Importance: As survival rates from cancer have improved dramatically over the last decades, there is a need to explore the long-term consequences. Adolescents and young adults with cancer are at risk for several therapy-related late effects; however, these have not been studied extensively.
Objective: To investigate the lifetime risks of endocrine late effects of cancer and cancer treatment in adolescent and young adult cancer survivors.
Design, setting, and participants: This Danish, nationwide, population-based cohort study was conducted from January 1, 1976, through December 31, 2009, and included follow-up from January 1, 1977, through December 31, 2010. A total of 32 548 one-year cancer survivors diagnosed at ages 15 to 39 years were identified using the Danish Cancer Registry and 188 728 cancer-free comparison participants matched by year of birth and sex were randomly chosen from the Danish Civil Registration system. Analyses were performed from July 3, 2015, to February 27, 2018.
Exposures: Individuals in the survivor cohort were diagnosed with a first primary cancer at ages 15 to 39 years and received treatment according to recommendations and guidelines at time of diagnosis.
Main outcomes and measures: By linkage to the National Patient Register, all hospital contacts for endocrine diseases were identified, and standardized hospitalization rate ratios (RRs) and absolute excess risks (AERs) were calculated.
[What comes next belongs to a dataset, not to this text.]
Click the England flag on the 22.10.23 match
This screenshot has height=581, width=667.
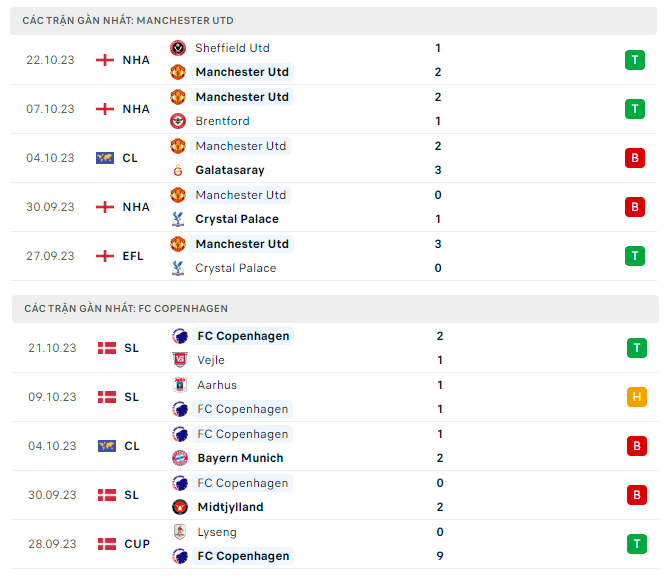point(104,60)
Results: A total of 32 548 adolescent and young adult 1-year cancer survivors (14 021 [43.1%] male) in the Danish Patient Registry were followed up for 379 157 person-years (median [range]: 10 [0-34] years) and 188 728 cancer-free participants (82 669 [43.8%] male) for comparison were followed up for 2 958 994 person-years (median [range]: 15 [0-34] years). A total of 2129 survivors (6.5%) had at least 1 hospital contact for an endocrine disease, while 1232.0 (3.8%) were expected, yielding a statistically significant increased RR of 1.73 (95% CI, 1.65-1.81). The RRs were highest for testicular hypofunction (75.12; 95% CI, 45.99-122.70), ovarian hypofunction (14.65; 95% CI, 8.29-25.86), and pituitary hypofunction (11.14; 95% CI, 8.09-15.34). The leading reasons for hospital contacts were thyroid disease (38.0% of total AER), testicular dysfunction (17.1% of total AER), and diabetes (14.4% of total AER). Leukemia survivors were at a high risk for any endocrine disease (RR, 3.97; 95% CI, 3.10-5.09), while Hodgkin lymphoma survivors (RR, 3.06; 95% CI, 2.62-3.57) had the highest disease-specific excess risk for hypothyroidism (AER, 362 per 100 000 person-years; 95% CI, 280-443 per 100 000 person-years).
Conclusions and relevance: The increased risk for endocrine diseases in adolescent and young adult cancer survivors indicates the need for counseling and follow-up, and could guide future preventive measures and surveillance strategies. Additional studies are required to determine exact associations between treatment regimens and endocrine diseases.